1.2.3.1. Une définition par opposition aux cartes existantes : la critique de la nouvelle carte de France au 1 : 50 000.

Après une décennie presque entière consacrée à l’application des méthodes topographiques d’Henri Vallot, la Commission de topographie se trouvait au début des années 1910 à l’aube des premières publications des topographes-alpinistes. La méthode « officielle » pour les travaux sur le terrain ayant été largement diffusée, la Commission se pencha donc sur les questions proprement cartographiques. Alors que Robert du Verger venait de dresser la première carte basée sur des levés exécutés selon les instructions de la Commission893, celle-ci se réunit le 8 mai 1912 pour critiquer en détails la première feuille alpine de la nouvelle carte de France au 1 : 50 000 : Tignes (annexe 2, figure 12).
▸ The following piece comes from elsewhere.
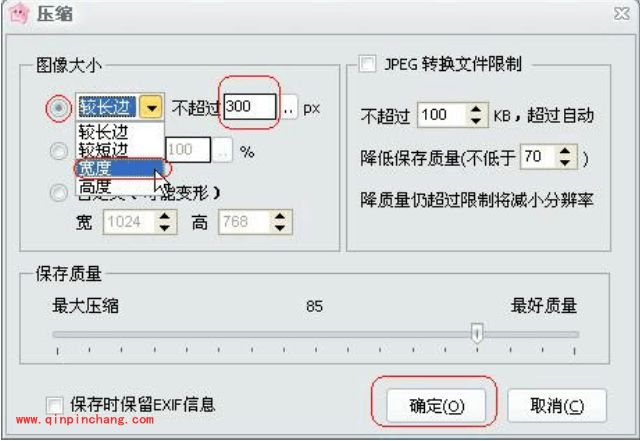Click the '..' button next to 300 field
This screenshot has width=640, height=441.
[289, 108]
Plus que la carte des Aiguilles de l’Argentière – Massif des Sept-Laux publiée par du Verger (1911, 1 : 20 000), ce furent les critiques adressées à la feuille de Tignes qui définirent ce qu’une « bonne » carte de haute montagne devait être – par la négative, en affirmant ce qu’elle ne devait pas être. Dans une suite de longues études détaillées894, les participants à la séance du 8 mai 1912 soulignèrent ainsi les qualités de la nouvelle carte, parmi lesquels l’échelle plus grande, la meilleure lisibilité, la « bonne » utilisation des courbes de niveau, des couleurs et de l’estompage, mais critiquèrent surtout sévèrement le manque de cotes, la « mauvaise » représentation topographique du terrain, notamment des glaciers et du rocher traité comme un schéma conventionnel, l’insuffisance et les erreurs de la toponymie.
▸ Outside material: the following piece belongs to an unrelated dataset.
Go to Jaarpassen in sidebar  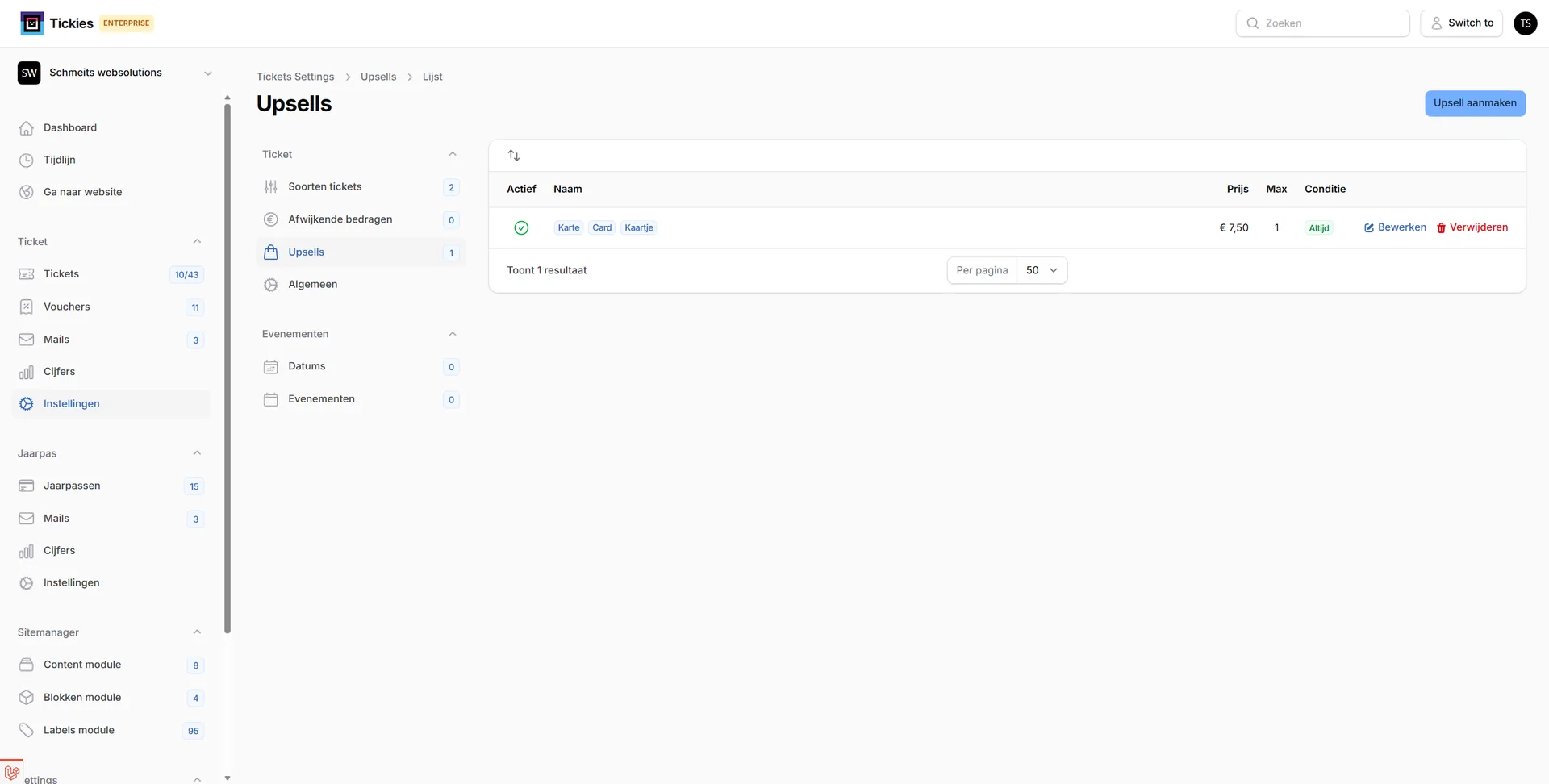coord(72,486)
Différentes tendances s’esquissaient au sein des participants eux-mêmes, reflétant des orientations déjà sensibles dans les comptes-rendus des réunions ordinaires de la Commission de topographie. A côté du pôle technique que dominaient Henri Vallot et Paul Helbronner, surtout intéressé aux opérations géodésiques et topographiques elles-mêmes, et du pôle artistique qui, derrière Franz Schrader, se préoccupait principalement de la représentation topographique et des problèmes cartographiques de gravure ou d’impression, se trouvaient un pôle toponymique autour d’Emile Gaillard, d’Henri Mettrier et de Maurice Paillon, et un pôle géographique se focalisant sur le contenu topographique lui-même, avec Robert Perret, René Godefroy et les invités exceptionnels Emmanuel de Martonne et Emmanuel de Margerie. Plus que des divergences, ces pôles exprimaient des différences de compétences et d’orientations. Pratiquement aucun avis contradictoire ne fut d’ailleurs énoncé, même si certains participants défendirent des caractéristiques de détail qui ne furent pas « officiellement » reconnues comme fondamentales par la Commission, à l’image par exemple de l’indication de l’altitude sur les courbes maîtresses dont Henri Mettrier et Paul Girardin regrettaient l’absence sur la feuille du Service géographique de l’armée.

De cet ensemble considérable de critiques et remarques ressortait une position implicite globalement partagée, selon laquelle une « bonne » carte de haute montagne devait répondre à trois exigences fondamentales, qui recouvraient les préoccupations des quatre pôles d’intérêt que j’ai mentionnés :

  • l’intelligence géographique du terrain, et donc sa bonne connaissance par l’opérateur topographe, le dessinateur cartographique et si possible le graveur, qui seule permettait une représentation exacte, cohérente et « vraie » du relief ;
  • une cartographie rationnelle et réfléchie, « scientifique », qui seule permettait d’allier précision et lisibilité, la lisibilité servant la précision ;
  • le respect de la montagne, enfin, qui s’exprimait autant dans la représentation artistique du relief, permettant de conserver la beauté de la montagne, que dans le respect de la toponymie locale.

Notes
893.

Voir infra, partie 3, chapitre 1.3.3.2.

894.

PV Com. Topo. CAF. Séance du 8 mars 1912, p. 3-31.